Electroplating electrolyte, embrittlement, and heating
If you have excellent activation and agitation but you are still having problems, check the electrolyte solution. Keeping the electrolyte clean is crucial to prolonging the life of the electrolyte and creating high quality platting. To check the electrolyte, prepare a two-inch piece of copper. Clean the copper with a fine wire wool until shiny, wash in detergent and water until it passes a water break test. For the water break test simply hold your metal and pour water on it. Hydrophobic contaminants like oil or grease will cause the water to bead up and clump together. If the water falls off in one large sheet, then the metal is free of oily residue and ready to be used in the test. Make sure the tank is ready for electroplating with the proper temperature and agitation. Plate for 20 minutes. If the plating is dull then add a little maintenance brightener and test again. If still dull, then filter the electrolyte through coffee filter paper. You can also “dummy” impurities out of the electrolyte solution by plating at low current using a corrugated steel cathode.
If electroplating is causing your parts to crack or to fail in stressful conditions you may have a problem with Hydrogen embrittlement. Hydrogen embrittlement can be caused by electrocleaning, plating, and pickling. This is especially true for high tensile parts. In certain conditions, such when metals are placed in an acidic solution, hydrogen ions can become trapped in the metal matrix. When these hydrogen ions combine into hydrogen gas, they can put pressure on the matrix causing a reduction in ductility and tensile strength. The pressure can even increase the point where the hydrogen gas can crack the metal in a process called hydrogen induced cracking (HIC). You can reduce this problem by mechanically cleaning the item, use heated alkaline cleaners with short immersion times, use clean water, and reduce pickling time. If possible, reduce plating currents and plating times.

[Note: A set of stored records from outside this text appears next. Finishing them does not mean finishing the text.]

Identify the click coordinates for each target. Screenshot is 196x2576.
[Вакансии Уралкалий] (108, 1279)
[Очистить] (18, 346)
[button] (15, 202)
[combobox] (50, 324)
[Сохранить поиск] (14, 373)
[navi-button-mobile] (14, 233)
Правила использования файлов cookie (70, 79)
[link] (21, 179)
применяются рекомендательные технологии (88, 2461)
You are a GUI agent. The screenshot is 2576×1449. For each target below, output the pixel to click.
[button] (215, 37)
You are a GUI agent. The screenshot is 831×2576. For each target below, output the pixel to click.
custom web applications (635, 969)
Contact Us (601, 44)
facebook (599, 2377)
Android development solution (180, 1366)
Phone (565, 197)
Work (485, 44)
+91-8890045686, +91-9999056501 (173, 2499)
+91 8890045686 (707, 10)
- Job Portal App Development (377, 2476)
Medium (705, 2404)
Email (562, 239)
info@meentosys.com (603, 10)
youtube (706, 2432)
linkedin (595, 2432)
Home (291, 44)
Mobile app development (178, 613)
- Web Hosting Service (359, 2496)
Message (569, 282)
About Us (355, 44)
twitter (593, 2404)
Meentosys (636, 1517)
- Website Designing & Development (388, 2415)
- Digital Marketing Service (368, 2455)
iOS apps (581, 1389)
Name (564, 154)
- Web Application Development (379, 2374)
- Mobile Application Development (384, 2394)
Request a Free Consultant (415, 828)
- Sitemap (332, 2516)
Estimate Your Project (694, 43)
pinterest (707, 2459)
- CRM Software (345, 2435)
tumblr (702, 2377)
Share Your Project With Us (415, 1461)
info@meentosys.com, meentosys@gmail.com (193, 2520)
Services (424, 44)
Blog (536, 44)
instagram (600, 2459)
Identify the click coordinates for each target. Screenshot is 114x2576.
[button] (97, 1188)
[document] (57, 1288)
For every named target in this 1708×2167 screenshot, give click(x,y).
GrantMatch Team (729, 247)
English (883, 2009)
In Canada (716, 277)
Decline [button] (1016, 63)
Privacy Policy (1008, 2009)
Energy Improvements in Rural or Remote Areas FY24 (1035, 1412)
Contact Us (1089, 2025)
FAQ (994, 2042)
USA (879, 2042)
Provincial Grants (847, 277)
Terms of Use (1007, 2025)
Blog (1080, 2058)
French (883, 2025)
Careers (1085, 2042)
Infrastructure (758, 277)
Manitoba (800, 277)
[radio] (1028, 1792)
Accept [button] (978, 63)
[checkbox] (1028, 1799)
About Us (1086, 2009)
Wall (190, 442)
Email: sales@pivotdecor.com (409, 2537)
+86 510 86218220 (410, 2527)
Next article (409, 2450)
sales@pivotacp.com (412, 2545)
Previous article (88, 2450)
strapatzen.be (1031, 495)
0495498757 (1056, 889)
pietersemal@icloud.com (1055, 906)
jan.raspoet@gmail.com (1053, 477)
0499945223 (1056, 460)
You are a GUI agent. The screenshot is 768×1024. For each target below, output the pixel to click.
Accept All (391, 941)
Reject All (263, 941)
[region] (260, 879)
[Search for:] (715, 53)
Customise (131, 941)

If the ambient temperature in your workspace begins to fall, it could begin to affect your electroplating. If so, it might be time to begin heating your plating tanks. Most electroplating can tolerate a fairly wide temperature range but the ideal temperature will between 25-40 degrees centigrade depending on the metal. This can be fixed as simply as placing your tank in a small bowl of hot water or a heating mat. For larger tanks, consider a thermostatic heater.